▶ **Tasks for this exercise**:
1 – In the passage on Father Giertych's remarks about Communion, what does he say the Commandments and the moral teaching transmitted in the Church are?
2 – Continue the passage on Father Giertych's views about Communion and Church teaching, starting after its final sentence.

▶ **Text under study**:
When asked about the idea often expressed that Communion is not a prize for the perfect, but medicine for the sick, Father Giertych clarified that this does not negate the elements necessary to be worthy of receiving Communion.
“The sacraments are a nourishment,” he said, “but they're nourishment that has to be received in truth, and in the pure relationship of gratitude towards God, and in the recognition of the light that God has given us.”
“The graces of God we receive as a gift from God, and so we have to persist in an attitude of gratitude.”
Father Giertych pointed out that the Commandments and moral teaching transmitted in the Church are also a gift, and that one must accept all of the gifts God gives to properly accept any.
“We receive Jesus not only on the sacraments, but also in the teaching that accompanies the sacraments,” he said.
And Father Giertych dismisses the idea of a supermarket approach, saying, “You enter the supermarket: 'I want this, no, I don't want that. … But in our relationship with God, we cannot impose upon God our own list of demands. 'I want these graces, I don't want those other graces…' If we are pure in our relationship to God, we accept them all.”
To the argument that the Church must adapt Her teaching to align with society's standards today, Father Giertych counters that today is not at all different from any other time in that no justification exists to allow the Church's principles to be compromised.
It's not a novelty that times change and the Church would face new challenges, he told LifeSiteNews.
The Church had to invent certain practical ways to help people to live the fullness of the Gospel in the past, he said, but the fullness of the Gospel has not changed.

▶ **Information shown**:
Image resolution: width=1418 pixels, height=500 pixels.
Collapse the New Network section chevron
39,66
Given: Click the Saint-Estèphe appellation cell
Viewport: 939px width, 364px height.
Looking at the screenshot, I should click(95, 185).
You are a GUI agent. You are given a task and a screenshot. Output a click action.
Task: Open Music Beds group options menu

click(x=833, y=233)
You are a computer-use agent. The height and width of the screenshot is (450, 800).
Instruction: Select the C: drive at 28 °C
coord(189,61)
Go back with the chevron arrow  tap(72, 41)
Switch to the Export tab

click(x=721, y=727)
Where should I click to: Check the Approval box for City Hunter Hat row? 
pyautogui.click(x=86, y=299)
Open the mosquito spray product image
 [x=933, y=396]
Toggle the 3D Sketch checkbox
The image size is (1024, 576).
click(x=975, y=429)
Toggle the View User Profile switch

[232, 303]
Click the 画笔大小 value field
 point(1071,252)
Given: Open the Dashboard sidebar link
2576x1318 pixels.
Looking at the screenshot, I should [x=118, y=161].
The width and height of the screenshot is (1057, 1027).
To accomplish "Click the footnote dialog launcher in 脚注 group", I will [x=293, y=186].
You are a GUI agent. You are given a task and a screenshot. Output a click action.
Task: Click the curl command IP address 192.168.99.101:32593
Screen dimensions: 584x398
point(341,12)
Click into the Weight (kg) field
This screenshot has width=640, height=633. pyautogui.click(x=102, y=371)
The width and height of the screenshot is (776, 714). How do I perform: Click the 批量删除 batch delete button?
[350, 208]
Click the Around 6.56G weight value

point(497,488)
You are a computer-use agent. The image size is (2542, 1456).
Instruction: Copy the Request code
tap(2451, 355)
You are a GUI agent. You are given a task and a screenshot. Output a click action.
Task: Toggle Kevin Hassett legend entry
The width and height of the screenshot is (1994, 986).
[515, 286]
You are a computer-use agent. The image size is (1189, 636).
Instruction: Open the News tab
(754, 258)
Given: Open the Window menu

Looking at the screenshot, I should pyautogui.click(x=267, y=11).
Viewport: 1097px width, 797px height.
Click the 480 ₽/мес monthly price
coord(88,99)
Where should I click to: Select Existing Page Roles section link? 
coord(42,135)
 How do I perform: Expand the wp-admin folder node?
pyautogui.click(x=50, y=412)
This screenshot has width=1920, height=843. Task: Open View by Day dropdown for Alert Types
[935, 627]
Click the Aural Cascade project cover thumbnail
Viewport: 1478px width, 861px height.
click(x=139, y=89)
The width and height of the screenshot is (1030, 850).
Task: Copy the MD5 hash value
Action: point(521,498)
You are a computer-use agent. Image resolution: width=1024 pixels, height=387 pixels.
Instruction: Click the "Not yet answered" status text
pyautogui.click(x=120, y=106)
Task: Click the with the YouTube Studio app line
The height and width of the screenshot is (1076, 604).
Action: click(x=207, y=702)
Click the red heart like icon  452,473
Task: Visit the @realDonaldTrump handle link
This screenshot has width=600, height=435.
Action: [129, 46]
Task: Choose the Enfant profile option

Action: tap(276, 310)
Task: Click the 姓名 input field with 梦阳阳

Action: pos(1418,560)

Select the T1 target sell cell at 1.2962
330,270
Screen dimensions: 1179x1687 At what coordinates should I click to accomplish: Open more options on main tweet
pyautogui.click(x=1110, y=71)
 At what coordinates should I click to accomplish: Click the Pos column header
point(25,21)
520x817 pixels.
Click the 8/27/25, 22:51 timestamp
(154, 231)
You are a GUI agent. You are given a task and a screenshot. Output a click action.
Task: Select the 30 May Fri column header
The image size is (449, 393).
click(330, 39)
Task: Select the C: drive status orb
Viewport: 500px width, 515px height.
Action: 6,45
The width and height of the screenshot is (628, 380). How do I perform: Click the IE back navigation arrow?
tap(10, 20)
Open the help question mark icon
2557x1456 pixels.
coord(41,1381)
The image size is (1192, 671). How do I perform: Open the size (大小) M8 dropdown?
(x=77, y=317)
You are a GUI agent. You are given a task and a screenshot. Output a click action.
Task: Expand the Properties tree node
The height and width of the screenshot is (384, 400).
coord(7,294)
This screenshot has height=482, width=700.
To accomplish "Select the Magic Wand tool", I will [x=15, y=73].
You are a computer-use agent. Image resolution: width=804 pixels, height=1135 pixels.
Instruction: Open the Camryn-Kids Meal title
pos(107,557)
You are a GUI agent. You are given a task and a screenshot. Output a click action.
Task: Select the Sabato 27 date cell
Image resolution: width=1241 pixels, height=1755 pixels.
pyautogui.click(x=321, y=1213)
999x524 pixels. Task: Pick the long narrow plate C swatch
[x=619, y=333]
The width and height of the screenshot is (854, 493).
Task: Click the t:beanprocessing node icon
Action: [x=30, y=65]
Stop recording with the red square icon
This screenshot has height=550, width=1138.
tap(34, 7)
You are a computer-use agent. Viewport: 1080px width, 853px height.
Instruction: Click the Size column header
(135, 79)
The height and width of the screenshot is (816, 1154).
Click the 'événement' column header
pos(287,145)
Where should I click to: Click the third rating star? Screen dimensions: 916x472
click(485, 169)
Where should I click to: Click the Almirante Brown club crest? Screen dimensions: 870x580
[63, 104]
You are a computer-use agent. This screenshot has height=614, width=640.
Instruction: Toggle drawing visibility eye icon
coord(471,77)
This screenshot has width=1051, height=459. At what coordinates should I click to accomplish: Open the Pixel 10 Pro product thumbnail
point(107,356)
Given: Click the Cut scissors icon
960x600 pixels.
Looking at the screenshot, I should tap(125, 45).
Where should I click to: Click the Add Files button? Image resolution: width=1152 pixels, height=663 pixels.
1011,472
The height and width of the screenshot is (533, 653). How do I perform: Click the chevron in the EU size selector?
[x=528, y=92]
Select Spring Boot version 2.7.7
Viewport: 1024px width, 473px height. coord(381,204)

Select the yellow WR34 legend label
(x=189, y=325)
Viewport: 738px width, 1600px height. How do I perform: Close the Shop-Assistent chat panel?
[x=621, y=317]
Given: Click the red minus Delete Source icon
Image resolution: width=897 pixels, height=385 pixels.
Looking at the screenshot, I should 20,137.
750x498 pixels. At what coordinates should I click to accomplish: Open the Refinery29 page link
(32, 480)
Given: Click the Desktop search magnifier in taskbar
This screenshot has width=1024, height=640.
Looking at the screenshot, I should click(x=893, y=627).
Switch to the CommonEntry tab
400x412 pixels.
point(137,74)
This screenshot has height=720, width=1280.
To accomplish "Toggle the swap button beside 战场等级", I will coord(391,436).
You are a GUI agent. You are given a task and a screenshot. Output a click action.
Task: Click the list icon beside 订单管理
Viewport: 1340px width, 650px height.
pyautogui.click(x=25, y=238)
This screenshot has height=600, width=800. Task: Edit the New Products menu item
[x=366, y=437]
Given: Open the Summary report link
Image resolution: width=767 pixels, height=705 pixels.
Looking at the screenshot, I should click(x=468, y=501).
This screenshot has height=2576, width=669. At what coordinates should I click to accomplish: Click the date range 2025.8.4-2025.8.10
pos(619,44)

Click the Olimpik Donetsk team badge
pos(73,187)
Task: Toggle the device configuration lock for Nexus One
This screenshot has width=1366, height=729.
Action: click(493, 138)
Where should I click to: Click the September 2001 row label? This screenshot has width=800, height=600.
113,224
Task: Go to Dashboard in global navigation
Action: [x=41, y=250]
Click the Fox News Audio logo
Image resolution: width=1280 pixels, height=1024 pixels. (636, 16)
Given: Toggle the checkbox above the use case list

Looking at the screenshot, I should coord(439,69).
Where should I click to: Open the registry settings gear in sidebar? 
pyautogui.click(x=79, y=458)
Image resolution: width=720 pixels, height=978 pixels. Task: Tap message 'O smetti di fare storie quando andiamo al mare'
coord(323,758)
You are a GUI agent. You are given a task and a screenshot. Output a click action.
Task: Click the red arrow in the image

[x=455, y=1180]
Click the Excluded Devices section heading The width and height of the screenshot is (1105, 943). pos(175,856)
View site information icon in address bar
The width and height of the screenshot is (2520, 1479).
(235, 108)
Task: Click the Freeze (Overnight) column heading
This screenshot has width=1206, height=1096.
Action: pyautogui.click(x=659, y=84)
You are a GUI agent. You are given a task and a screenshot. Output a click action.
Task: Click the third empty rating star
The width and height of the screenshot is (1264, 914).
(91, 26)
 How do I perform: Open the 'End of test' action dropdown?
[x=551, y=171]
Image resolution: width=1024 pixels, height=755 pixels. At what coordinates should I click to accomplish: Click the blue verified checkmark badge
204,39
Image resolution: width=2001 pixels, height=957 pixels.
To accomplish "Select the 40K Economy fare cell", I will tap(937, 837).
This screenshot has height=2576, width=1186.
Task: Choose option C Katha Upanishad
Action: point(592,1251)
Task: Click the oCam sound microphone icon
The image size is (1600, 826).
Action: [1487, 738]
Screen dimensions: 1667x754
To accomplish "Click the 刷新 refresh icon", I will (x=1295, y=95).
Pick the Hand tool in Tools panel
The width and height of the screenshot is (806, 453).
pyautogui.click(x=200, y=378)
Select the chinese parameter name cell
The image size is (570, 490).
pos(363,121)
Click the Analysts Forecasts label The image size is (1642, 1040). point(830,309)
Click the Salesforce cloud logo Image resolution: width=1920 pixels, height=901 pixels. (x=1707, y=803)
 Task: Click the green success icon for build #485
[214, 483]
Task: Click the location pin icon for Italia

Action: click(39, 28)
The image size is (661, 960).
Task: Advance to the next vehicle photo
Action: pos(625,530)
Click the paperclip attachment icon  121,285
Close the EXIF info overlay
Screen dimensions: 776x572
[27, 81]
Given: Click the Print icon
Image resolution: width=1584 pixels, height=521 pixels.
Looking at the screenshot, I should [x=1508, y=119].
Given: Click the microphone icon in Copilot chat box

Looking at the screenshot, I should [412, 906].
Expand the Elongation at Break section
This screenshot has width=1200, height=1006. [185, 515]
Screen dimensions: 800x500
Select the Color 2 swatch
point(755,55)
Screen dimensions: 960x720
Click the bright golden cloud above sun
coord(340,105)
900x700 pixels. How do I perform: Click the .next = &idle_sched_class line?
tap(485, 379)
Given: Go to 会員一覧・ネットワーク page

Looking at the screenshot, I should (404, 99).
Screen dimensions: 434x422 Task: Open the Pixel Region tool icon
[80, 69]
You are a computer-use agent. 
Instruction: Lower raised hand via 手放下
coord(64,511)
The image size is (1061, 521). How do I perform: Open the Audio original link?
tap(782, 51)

▶ **Answers to this exercise**:
1 – They are also a gift from God.

2 –
“Human nature, the sacraments, divine grace, what we receive from Christ and the identity of the Church, the mission of the Church has not changed. [T]he principles have not changed; human nature has not changed. And the guidance that God gave us ultimately in the Word made flesh, in Christ, that does not change.”
Regarding the concept discussed during the synod of Church decentralization, Father Giertych was quick to correct a misconception that the Vatican controls everything. He said the term decentralization refers to government.
He also clarified that the Church has always defended the concept of subsidiarity – the idea that it's always best to handle things on the local level whenever possible.
“The local bishop should address his individual diocese's problems by applying the Gospel, Church teaching, and tradition.”
But the idea that any doctrinal matters could be managed at the diocesan level is wrong, he said, as it is not the local bishop's place to do so.
Individual bishops must handle issues in their respective dioceses, but only within the confines of upholding Church teaching. A bishop cannot decide doctrinal issues because he hasn't the authority, as the Church's teaching comes from the Church and therefore cannot be changed.
“The local bishop should address his individual diocese's problems,” said Father Giertych, “by applying the Gospel, Church teaching, and tradition.”